Given problem ::
State how many of the lines below contain the word "will". Reply with the number alone.

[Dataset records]
==============================

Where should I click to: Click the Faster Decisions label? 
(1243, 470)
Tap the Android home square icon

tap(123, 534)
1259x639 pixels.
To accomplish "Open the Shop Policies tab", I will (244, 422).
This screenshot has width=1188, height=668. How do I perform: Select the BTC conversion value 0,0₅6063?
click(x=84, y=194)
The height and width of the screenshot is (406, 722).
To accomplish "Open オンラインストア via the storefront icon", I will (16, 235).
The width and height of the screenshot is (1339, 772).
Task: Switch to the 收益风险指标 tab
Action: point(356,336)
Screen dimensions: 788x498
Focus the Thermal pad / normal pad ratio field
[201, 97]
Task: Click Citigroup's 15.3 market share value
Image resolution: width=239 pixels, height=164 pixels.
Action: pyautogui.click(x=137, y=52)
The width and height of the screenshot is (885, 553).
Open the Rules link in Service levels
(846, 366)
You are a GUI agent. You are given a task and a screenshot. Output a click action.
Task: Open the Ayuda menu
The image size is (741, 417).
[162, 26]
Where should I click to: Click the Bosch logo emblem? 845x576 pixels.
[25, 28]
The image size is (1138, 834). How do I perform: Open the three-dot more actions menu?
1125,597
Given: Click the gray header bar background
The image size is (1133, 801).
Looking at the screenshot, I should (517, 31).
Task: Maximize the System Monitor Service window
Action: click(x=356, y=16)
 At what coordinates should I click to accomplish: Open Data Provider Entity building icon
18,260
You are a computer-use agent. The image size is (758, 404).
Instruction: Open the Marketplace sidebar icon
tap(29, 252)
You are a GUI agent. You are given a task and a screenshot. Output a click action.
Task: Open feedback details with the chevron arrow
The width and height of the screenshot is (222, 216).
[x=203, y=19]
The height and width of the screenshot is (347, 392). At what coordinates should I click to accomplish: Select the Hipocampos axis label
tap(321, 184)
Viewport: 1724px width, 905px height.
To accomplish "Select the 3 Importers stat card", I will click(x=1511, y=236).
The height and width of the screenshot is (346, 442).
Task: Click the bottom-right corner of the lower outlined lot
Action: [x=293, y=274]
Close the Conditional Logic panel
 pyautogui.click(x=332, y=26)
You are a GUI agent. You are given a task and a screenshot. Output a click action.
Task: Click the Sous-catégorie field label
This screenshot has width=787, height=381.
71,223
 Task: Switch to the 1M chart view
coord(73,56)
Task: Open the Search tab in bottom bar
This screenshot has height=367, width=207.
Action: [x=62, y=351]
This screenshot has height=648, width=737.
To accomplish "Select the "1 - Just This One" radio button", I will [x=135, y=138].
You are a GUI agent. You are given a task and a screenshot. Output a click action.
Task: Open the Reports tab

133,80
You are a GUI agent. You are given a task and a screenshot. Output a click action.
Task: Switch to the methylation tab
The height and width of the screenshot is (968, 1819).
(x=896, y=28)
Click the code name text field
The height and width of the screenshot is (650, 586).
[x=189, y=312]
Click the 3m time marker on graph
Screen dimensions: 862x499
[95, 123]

==============================

Answer to the exercise ::
4